Con la sua testimonianza, san Carlo ci insegna l’importanza di saper tenere vivo il pensiero della morte e quindi le disposizioni di fede, di umiltà, di purezza interiore, di offerta e di speranza nella prospettiva del grande e tremendo passo. La buona morte, in senso cristiano, è essenzialmente la morte in grazia di Dio, un’offerta appunto, possiamo dire, che l’uomo fa di se stesso, come ostia pura e di soave profumo (cf. Es 6, 10; Ef 5, 2; Fil 4, 18).

4. La morte di san Carlo, degna di quel grande sacerdote che egli è stato, rimane per noi anche un eloquente esempio di serenità.

All’aggravarsi delle sue condizioni in quel pomeriggio del 3 novembre dopo l’affrettato rientro in sede a Milano, egli, impossibilitato a recitare i salmi, seguiva mentalmente la lettura del breviario fattagli da un familiare, senza distogliere lo sguardo dalle riproduzioni dell’agonia nel Getsemani e della sepoltura del Signore, che aveva fatto collocare dinanzi a sé.

Ricevuti piamente il Santo Viatico e l’Unzione degli infermi, entrò in agonia. Allora, interpretando un suo desiderio, venne letto ad alta voce da uno degli astanti il racconto evangelico della passione.

Emise l’ultimo respiro fissando dolcemente il crocifisso e abbozzando un sorriso.

Così muore il giusto. Così desidera morire ogni seguace di Cristo.

Il cristiano si pone dinanzi al mistero della morte con serenità.

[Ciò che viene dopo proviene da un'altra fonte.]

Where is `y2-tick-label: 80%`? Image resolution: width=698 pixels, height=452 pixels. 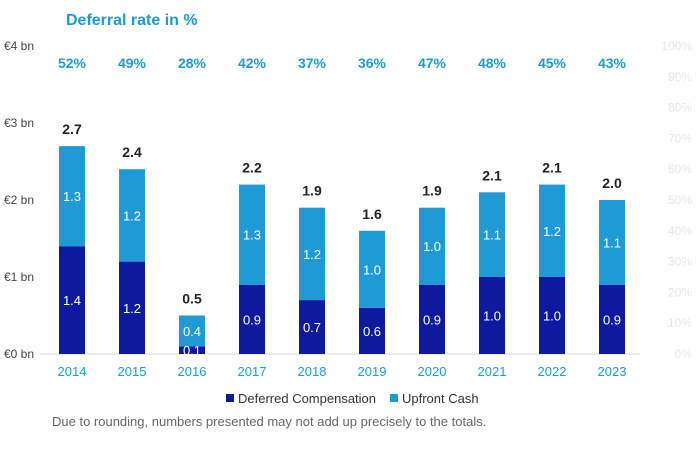 y2-tick-label: 80% is located at coordinates (680, 108).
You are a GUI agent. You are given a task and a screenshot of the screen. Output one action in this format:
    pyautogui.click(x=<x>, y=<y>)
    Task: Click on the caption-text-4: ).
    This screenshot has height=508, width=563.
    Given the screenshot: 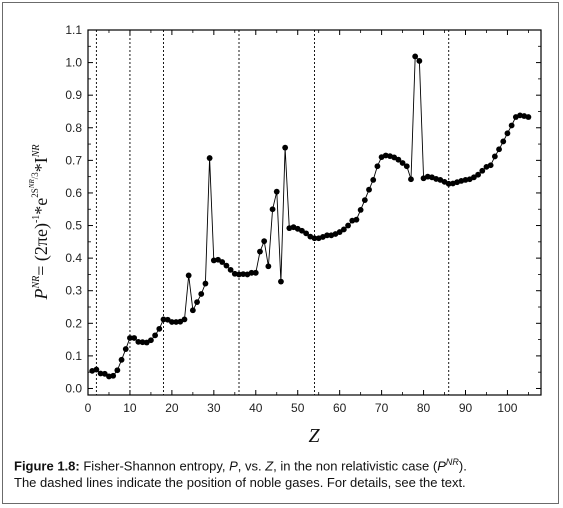 What is the action you would take?
    pyautogui.click(x=462, y=466)
    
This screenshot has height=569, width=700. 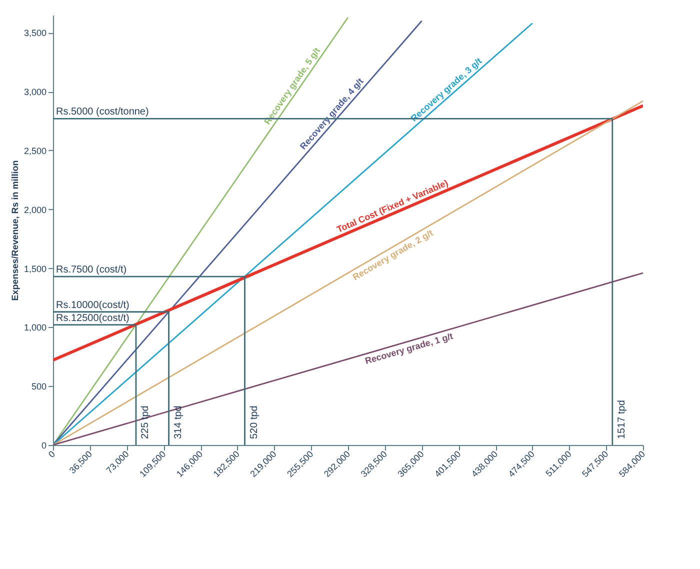 What do you see at coordinates (146, 422) in the screenshot?
I see `ref-line-label: 225 tpd` at bounding box center [146, 422].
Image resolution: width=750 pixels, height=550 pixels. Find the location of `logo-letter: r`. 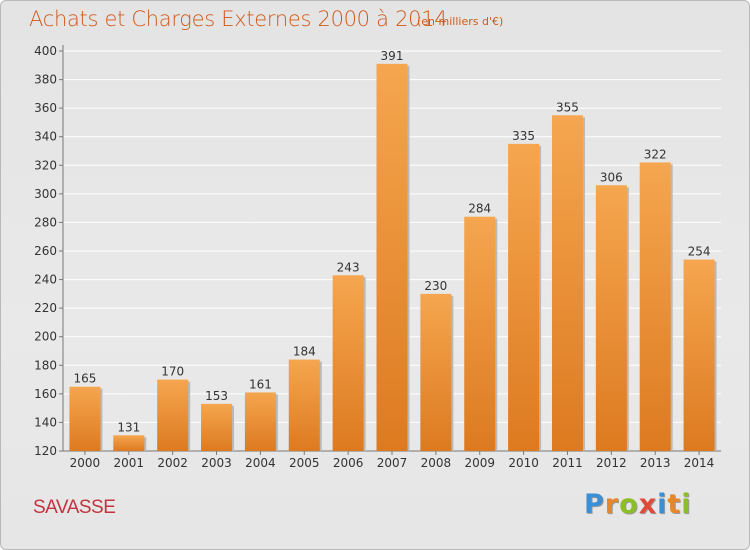

logo-letter: r is located at coordinates (612, 504).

Egli non ignora che può non essergli risparmiato il turbamento che il Cristo stesso sperimentò, ma sa parimenti, come il divino Agonizzante, che la sua forza sta nella disponibilità a chinare umilmente il capo dinanzi alla volontà del Padre celeste.

Se vogliamo l’autentica serenità davanti alla morte, dobbiamo intensificare nella nostra vita la lotta al peccato, offesa di Dio. La liberazione dal peccato è il segreto per meritare il dono di un sereno trapasso, cui arrida la luce della beatitudine definitiva, nella visione di Dio.

Facciamo nostro questo insegnamento, e la vita acquisterà ogni giorno più pienezza di significato.

Soprattutto voi, cari fratelli e sorelle di Varallo, della Valsesia e di tutta la diocesi di Novara, fate vostro questo insegnamento; voi che avete il privilegio di annoverare tra le ricchezze spirituali della vostra terra questo Sacro Monte, sorto grazie all’intuizione, all’iniziativa e all’impegno di fra Bernardino Caimi nel 1486 e subito divenuto, per tanti, luogo privilegiato di meditazione e di devozione mariana, punto di riferimento per molte anime generose e forti che qui hanno saputo e sanno trovare ispirazione e sostegno per riuscire ad essere, nel mondo, testimoni di Gesù redentore, morto e risorto per la salvezza dell’uomo: perché di questo mistero, qui, tutto ci parla con voce suggestiva e suadente.

Sull’esempio di san Carlo, figlio della vostra terra, fate che non risuoni invano per voi il richiamo di questa voce! Amen.